- Type: Member
- Unit of: Harrell Shale, Genesee Group
- Overlies: Tully Limestone

Lithology
- Primary: Black shale
- Other: Shale

Location
- Region: New York, Ohio, Pennsylvania, West Virginia
- Country: United States

Type section
- Named for: Named after a small town in Blair County Pennsylvania
- Named by: Charles Butts (1918)

= Burket Shale =

The Burket Shale or Geneseo Shale is the lowest member of the Harrell Shale/Genessee Group.
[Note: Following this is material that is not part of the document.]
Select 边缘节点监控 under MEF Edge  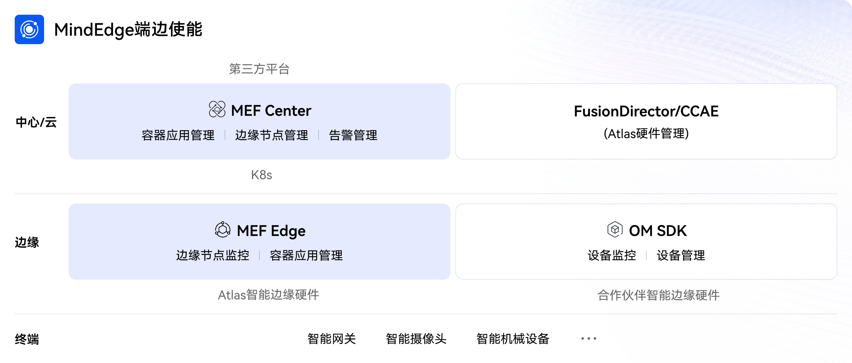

The Burket is an organic-rich black shale that rests just above the Tully Limestone member of the Mahantango Formation. The geographical extent of the formation includes southern New York, Pennsylvania, eastern Ohio, and West Virginia. The Burket is also known as the Geneseo in New York and parts of Northern Pennsylvania. In 1918 the Burket and Harrell were described by Charles Butts, from outcrops located in Blair County, located in southwestern Pennsylvania. In 1920, C. H. Chadwick described the Genesee and Geneseo formations in New York. The usage of the different names is just a matter of personal preference.

== Description ==
This organic shale is blackish gray, it may also have an olive, brown or grayish. Subsurface the bedding is massive. Where fracturing occurs Pyrite and Calcite may fill the fractures.